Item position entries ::
=====

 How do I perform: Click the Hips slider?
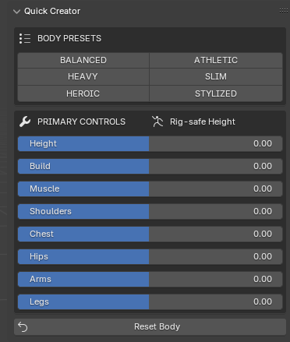[150, 256]
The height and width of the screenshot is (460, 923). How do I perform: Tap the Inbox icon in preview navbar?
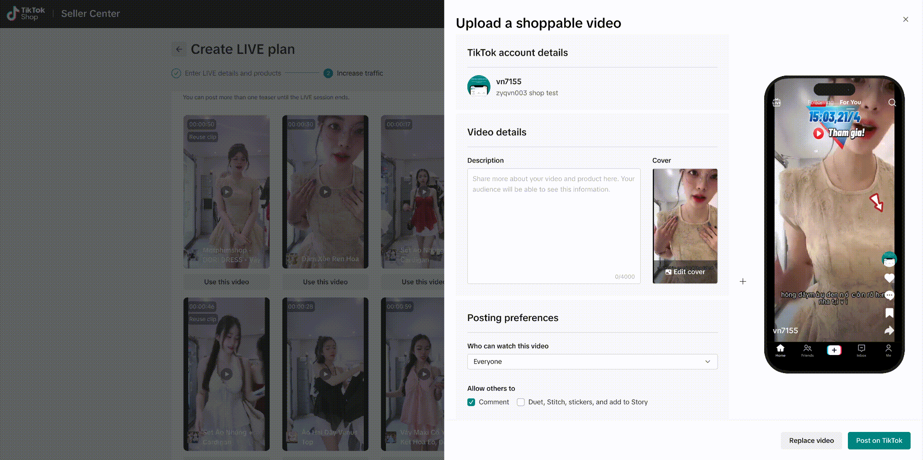click(861, 350)
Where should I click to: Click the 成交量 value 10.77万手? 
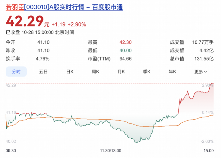coord(203,42)
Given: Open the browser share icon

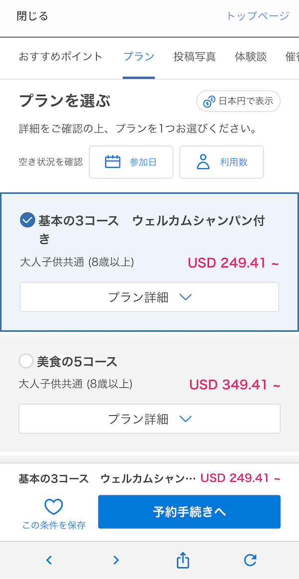Looking at the screenshot, I should (183, 560).
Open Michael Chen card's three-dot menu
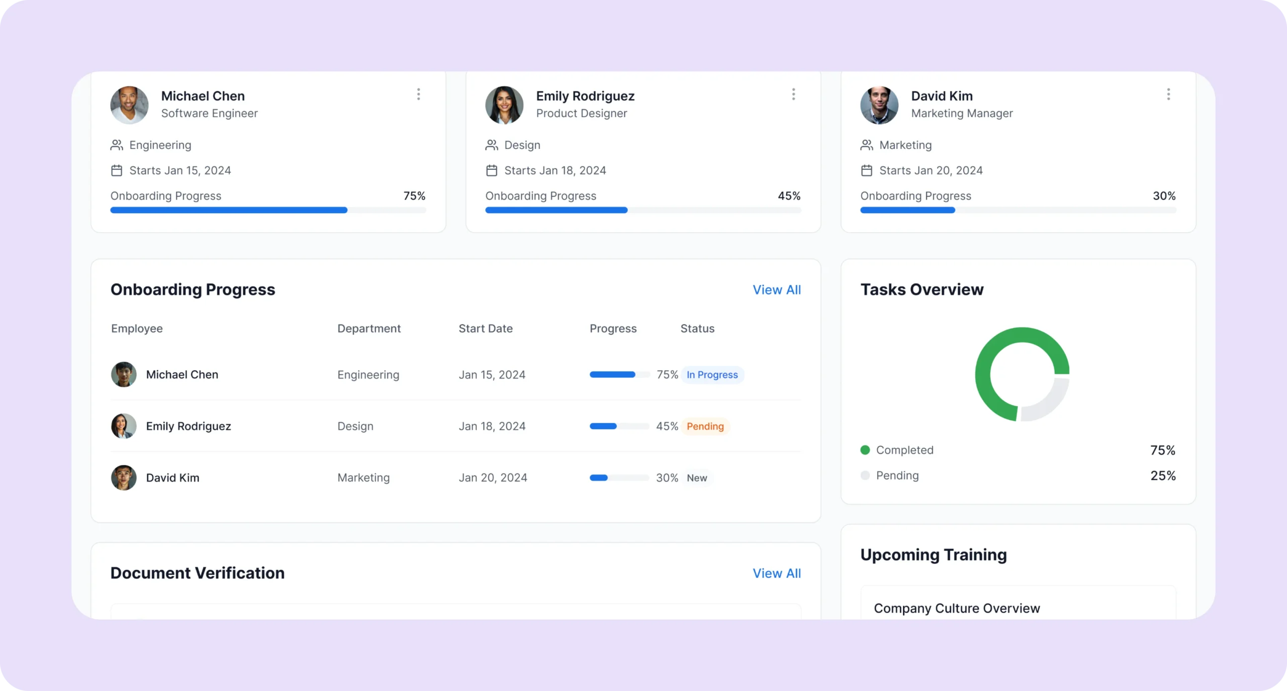The image size is (1287, 691). [x=418, y=94]
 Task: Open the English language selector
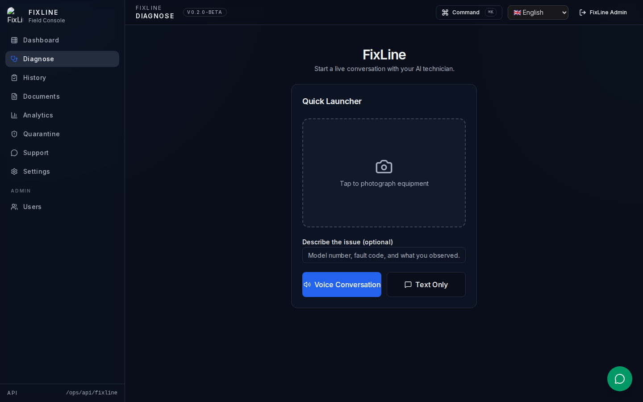point(538,13)
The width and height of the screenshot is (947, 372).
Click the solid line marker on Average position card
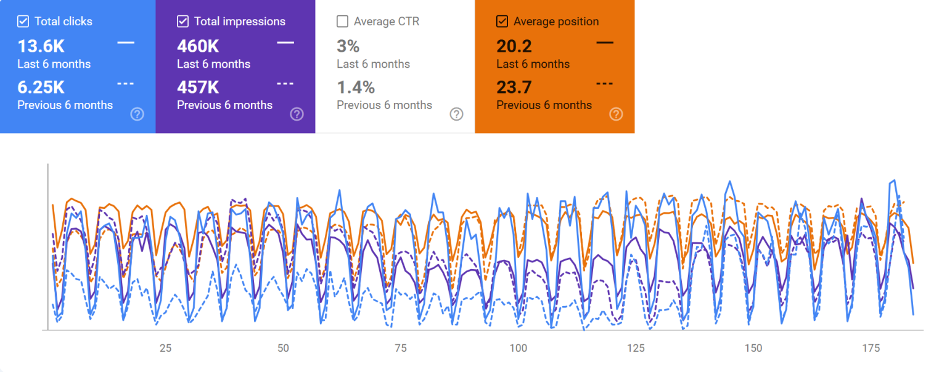(605, 42)
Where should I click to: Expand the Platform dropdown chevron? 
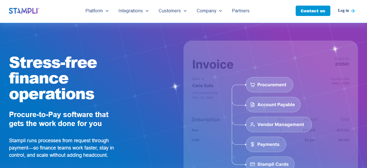click(x=107, y=11)
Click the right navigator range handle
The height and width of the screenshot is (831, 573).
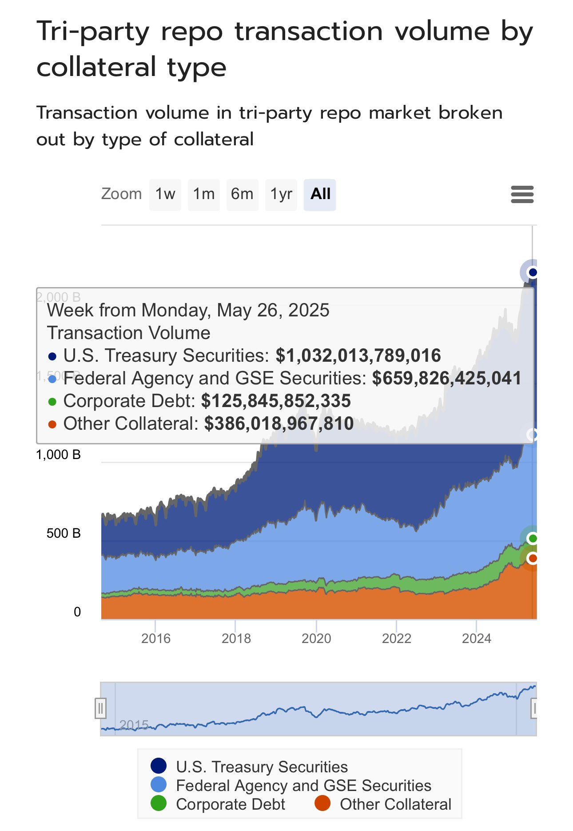click(534, 708)
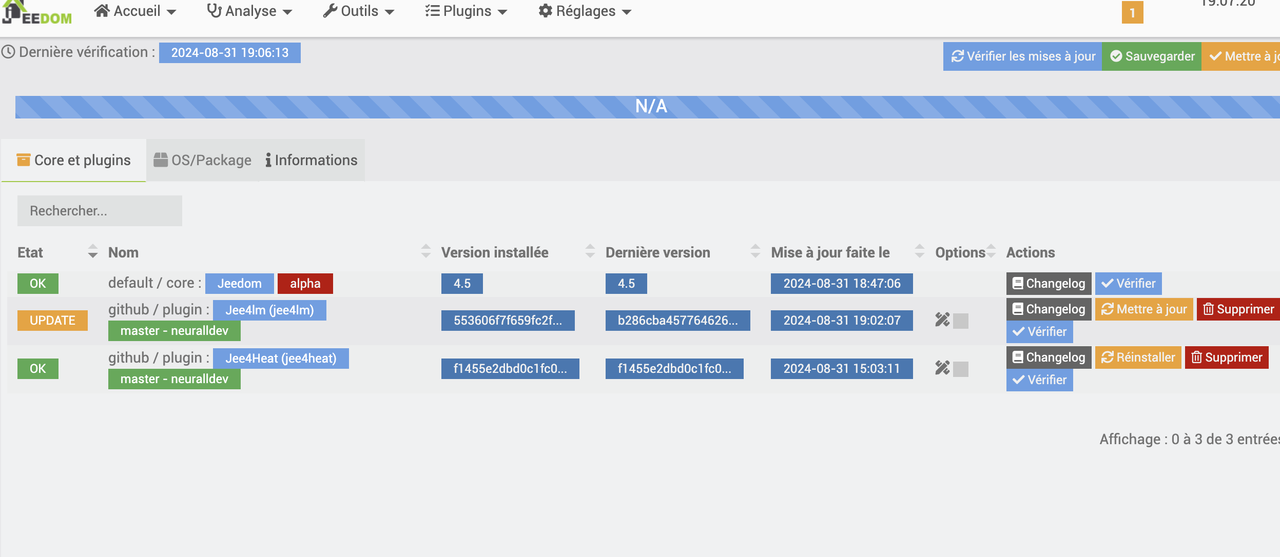
Task: Click the N/A striped progress bar
Action: pos(651,107)
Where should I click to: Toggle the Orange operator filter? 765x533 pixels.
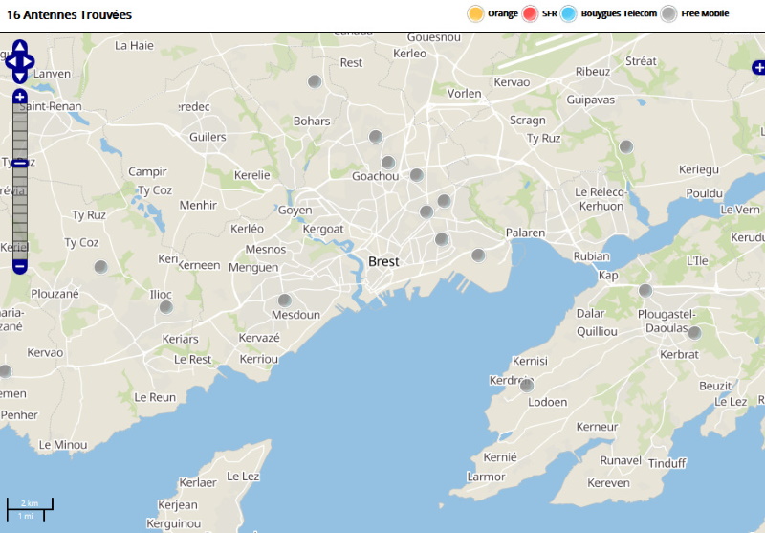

=====

Please rewrite the records above, replacing "Where should I click to" with "Where do I tap to" and keeping everything else unchanged. Leave the pictures out of your version.

 How do I perform: Click the Hips slider?
[150, 256]
The height and width of the screenshot is (460, 923). How do I perform: Tap the Inbox icon in preview navbar?
click(861, 350)
Where do I tap to: Click the 成交量 value 10.77万手? 
coord(203,42)
Given: Open the browser share icon

Looking at the screenshot, I should (183, 560).
Open Michael Chen card's three-dot menu
The image size is (1287, 691). [x=418, y=94]
 Task: Open the English language selector
point(538,13)
The width and height of the screenshot is (947, 372).
Click the solid line marker on Average position card
(605, 42)
Where do I tap to: Expand the Platform dropdown chevron? 
click(x=107, y=11)
Click the right navigator range handle
The height and width of the screenshot is (831, 573).
click(534, 708)
Task: Click the N/A striped progress bar
Action: pos(651,107)
Where do I tap to: Toggle the Orange operator filter? 765x533 pixels.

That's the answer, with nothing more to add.